Exercise prompt: The data below must be copied in full and without any change.

+===+

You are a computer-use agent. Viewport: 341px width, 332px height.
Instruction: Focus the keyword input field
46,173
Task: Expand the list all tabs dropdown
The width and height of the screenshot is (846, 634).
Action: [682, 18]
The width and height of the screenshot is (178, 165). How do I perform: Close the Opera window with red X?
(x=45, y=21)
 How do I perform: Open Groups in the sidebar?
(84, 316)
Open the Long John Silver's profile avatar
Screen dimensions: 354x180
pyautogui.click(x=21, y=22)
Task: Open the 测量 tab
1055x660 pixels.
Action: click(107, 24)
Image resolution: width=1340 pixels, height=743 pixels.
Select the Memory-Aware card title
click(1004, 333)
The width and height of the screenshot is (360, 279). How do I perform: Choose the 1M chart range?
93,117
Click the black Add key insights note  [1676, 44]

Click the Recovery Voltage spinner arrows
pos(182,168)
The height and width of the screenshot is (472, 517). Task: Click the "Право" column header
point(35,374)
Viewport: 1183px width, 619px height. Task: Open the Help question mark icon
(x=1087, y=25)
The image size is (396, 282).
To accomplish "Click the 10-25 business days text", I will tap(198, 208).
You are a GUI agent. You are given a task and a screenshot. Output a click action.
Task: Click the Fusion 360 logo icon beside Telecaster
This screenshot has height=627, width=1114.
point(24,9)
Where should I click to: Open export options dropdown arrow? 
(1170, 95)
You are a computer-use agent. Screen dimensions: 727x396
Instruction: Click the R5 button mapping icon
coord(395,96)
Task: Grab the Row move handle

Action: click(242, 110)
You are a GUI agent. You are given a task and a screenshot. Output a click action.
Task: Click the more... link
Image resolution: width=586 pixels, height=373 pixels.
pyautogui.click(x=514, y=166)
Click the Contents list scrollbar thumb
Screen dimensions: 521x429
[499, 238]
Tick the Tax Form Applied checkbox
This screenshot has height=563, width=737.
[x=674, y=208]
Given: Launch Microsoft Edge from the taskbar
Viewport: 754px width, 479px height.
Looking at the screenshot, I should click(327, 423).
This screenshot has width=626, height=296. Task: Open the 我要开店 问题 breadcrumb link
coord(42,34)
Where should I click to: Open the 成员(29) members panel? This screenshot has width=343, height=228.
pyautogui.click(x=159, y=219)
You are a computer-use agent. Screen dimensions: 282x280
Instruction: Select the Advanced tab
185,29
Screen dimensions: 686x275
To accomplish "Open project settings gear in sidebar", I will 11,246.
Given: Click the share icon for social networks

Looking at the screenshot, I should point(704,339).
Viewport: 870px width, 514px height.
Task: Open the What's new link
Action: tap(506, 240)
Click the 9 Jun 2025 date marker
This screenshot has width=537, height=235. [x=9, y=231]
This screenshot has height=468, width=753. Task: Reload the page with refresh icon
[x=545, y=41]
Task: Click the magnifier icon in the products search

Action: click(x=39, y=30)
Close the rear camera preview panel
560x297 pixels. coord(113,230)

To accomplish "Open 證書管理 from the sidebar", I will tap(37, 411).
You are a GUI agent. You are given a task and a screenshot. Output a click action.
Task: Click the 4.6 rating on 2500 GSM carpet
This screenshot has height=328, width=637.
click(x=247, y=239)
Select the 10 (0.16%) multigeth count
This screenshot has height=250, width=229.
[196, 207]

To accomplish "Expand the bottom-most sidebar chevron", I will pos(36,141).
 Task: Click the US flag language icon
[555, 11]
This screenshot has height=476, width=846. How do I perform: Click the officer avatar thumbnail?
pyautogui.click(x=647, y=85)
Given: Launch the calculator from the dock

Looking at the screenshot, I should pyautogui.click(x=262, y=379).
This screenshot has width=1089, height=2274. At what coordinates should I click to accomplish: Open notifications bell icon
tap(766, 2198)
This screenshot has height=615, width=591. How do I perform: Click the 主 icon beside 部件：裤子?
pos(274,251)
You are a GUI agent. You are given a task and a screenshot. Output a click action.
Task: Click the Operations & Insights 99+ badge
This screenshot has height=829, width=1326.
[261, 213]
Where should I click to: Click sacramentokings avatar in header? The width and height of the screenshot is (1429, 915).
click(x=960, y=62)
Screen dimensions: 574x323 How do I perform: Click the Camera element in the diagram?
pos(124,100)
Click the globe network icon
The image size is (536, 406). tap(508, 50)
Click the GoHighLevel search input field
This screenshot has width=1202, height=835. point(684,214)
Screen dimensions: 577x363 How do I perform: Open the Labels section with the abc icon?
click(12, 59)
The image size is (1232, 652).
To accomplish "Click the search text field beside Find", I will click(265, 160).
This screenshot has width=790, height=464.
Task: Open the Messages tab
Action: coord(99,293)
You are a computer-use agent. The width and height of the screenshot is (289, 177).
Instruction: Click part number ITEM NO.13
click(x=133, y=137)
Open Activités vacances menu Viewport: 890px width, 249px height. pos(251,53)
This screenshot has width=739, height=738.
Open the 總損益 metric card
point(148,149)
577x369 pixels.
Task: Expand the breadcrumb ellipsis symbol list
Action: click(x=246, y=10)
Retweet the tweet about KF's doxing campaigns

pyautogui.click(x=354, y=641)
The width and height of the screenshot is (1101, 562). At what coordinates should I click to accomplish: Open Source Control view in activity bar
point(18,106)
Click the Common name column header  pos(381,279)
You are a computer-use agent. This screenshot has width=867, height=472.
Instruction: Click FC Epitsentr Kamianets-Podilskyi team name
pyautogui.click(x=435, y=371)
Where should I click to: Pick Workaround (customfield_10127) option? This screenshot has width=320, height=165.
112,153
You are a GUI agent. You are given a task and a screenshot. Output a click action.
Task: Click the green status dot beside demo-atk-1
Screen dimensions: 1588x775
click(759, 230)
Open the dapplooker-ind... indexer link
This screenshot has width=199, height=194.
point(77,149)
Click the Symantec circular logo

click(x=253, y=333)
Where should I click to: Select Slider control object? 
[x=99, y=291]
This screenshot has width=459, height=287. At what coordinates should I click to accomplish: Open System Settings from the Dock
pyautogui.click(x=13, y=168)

+===+

Expected answer:
You are a computer-use agent. Viewport: 341px width, 332px height.
Instruction: Focus the keyword input field
46,173
Task: Expand the list all tabs dropdown
The width and height of the screenshot is (846, 634).
Action: [682, 18]
The width and height of the screenshot is (178, 165). How do I perform: Close the Opera window with red X?
(x=45, y=21)
 How do I perform: Open Groups in the sidebar?
(84, 316)
Open the Long John Silver's profile avatar
Screen dimensions: 354x180
pyautogui.click(x=21, y=22)
Task: Open the 测量 tab
1055x660 pixels.
Action: click(107, 24)
Image resolution: width=1340 pixels, height=743 pixels.
Select the Memory-Aware card title
click(1004, 333)
The width and height of the screenshot is (360, 279). How do I perform: Choose the 1M chart range?
93,117
Click the black Add key insights note  [1676, 44]

Click the Recovery Voltage spinner arrows
pos(182,168)
The height and width of the screenshot is (472, 517). Task: Click the "Право" column header
point(35,374)
Viewport: 1183px width, 619px height. Task: Open the Help question mark icon
(x=1087, y=25)
The image size is (396, 282).
To accomplish "Click the 10-25 business days text", I will tap(198, 208).
You are a GUI agent. You are given a task and a screenshot. Output a click action.
Task: Click the Fusion 360 logo icon beside Telecaster
This screenshot has height=627, width=1114.
point(24,9)
Where should I click to: Open export options dropdown arrow? 
(1170, 95)
You are a computer-use agent. Screen dimensions: 727x396
Instruction: Click the R5 button mapping icon
coord(395,96)
Task: Grab the Row move handle

Action: click(242, 110)
You are a GUI agent. You are given a task and a screenshot. Output a click action.
Task: Click the more... link
Image resolution: width=586 pixels, height=373 pixels.
pyautogui.click(x=514, y=166)
Click the Contents list scrollbar thumb
Screen dimensions: 521x429
[499, 238]
Tick the Tax Form Applied checkbox
This screenshot has height=563, width=737.
[x=674, y=208]
Given: Launch Microsoft Edge from the taskbar
Viewport: 754px width, 479px height.
Looking at the screenshot, I should click(327, 423).
This screenshot has width=626, height=296. Task: Open the 我要开店 问题 breadcrumb link
coord(42,34)
Where should I click to: Open the 成员(29) members panel? This screenshot has width=343, height=228.
pyautogui.click(x=159, y=219)
You are a computer-use agent. Screen dimensions: 282x280
Instruction: Select the Advanced tab
185,29
Screen dimensions: 686x275
To accomplish "Open project settings gear in sidebar", I will 11,246.
Given: Click the share icon for social networks

Looking at the screenshot, I should point(704,339).
Viewport: 870px width, 514px height.
Task: Open the What's new link
Action: tap(506, 240)
Click the 9 Jun 2025 date marker
This screenshot has width=537, height=235. [x=9, y=231]
This screenshot has height=468, width=753. Task: Reload the page with refresh icon
[x=545, y=41]
Task: Click the magnifier icon in the products search

Action: click(x=39, y=30)
Close the rear camera preview panel
560x297 pixels. coord(113,230)

To accomplish "Open 證書管理 from the sidebar", I will tap(37, 411).
You are a GUI agent. You are given a task and a screenshot. Output a click action.
Task: Click the 4.6 rating on 2500 GSM carpet
This screenshot has height=328, width=637.
click(x=247, y=239)
Select the 10 (0.16%) multigeth count
This screenshot has height=250, width=229.
[196, 207]

To accomplish "Expand the bottom-most sidebar chevron", I will pos(36,141).
 Task: Click the US flag language icon
[555, 11]
This screenshot has height=476, width=846. How do I perform: Click the officer avatar thumbnail?
pyautogui.click(x=647, y=85)
Given: Launch the calculator from the dock

Looking at the screenshot, I should pyautogui.click(x=262, y=379).
This screenshot has width=1089, height=2274. At what coordinates should I click to accomplish: Open notifications bell icon
tap(766, 2198)
This screenshot has height=615, width=591. How do I perform: Click the 主 icon beside 部件：裤子?
pos(274,251)
You are a GUI agent. You are given a task and a screenshot. Output a click action.
Task: Click the Operations & Insights 99+ badge
This screenshot has height=829, width=1326.
[261, 213]
Where should I click to: Click sacramentokings avatar in header? The width and height of the screenshot is (1429, 915).
click(x=960, y=62)
Screen dimensions: 574x323 How do I perform: Click the Camera element in the diagram?
pos(124,100)
Click the globe network icon
The image size is (536, 406). tap(508, 50)
Click the GoHighLevel search input field
This screenshot has width=1202, height=835. point(684,214)
Screen dimensions: 577x363 How do I perform: Open the Labels section with the abc icon?
click(12, 59)
The image size is (1232, 652).
To accomplish "Click the search text field beside Find", I will click(265, 160).
This screenshot has width=790, height=464.
Task: Open the Messages tab
Action: coord(99,293)
You are a computer-use agent. The width and height of the screenshot is (289, 177).
Instruction: Click part number ITEM NO.13
click(x=133, y=137)
Open Activités vacances menu Viewport: 890px width, 249px height. pos(251,53)
This screenshot has width=739, height=738.
Open the 總損益 metric card
point(148,149)
577x369 pixels.
Task: Expand the breadcrumb ellipsis symbol list
Action: click(x=246, y=10)
Retweet the tweet about KF's doxing campaigns

pyautogui.click(x=354, y=641)
The width and height of the screenshot is (1101, 562). At what coordinates should I click to accomplish: Open Source Control view in activity bar
point(18,106)
Click the Common name column header  pos(381,279)
You are a computer-use agent. This screenshot has width=867, height=472.
Instruction: Click FC Epitsentr Kamianets-Podilskyi team name
pyautogui.click(x=435, y=371)
Where should I click to: Pick Workaround (customfield_10127) option? This screenshot has width=320, height=165.
112,153
You are a GUI agent. You are given a task and a screenshot. Output a click action.
Task: Click the green status dot beside demo-atk-1
Screen dimensions: 1588x775
click(759, 230)
Open the dapplooker-ind... indexer link
This screenshot has width=199, height=194.
point(77,149)
Click the Symantec circular logo

click(x=253, y=333)
Where should I click to: Select Slider control object? 
[x=99, y=291]
This screenshot has width=459, height=287. At what coordinates should I click to accomplish: Open System Settings from the Dock
pyautogui.click(x=13, y=168)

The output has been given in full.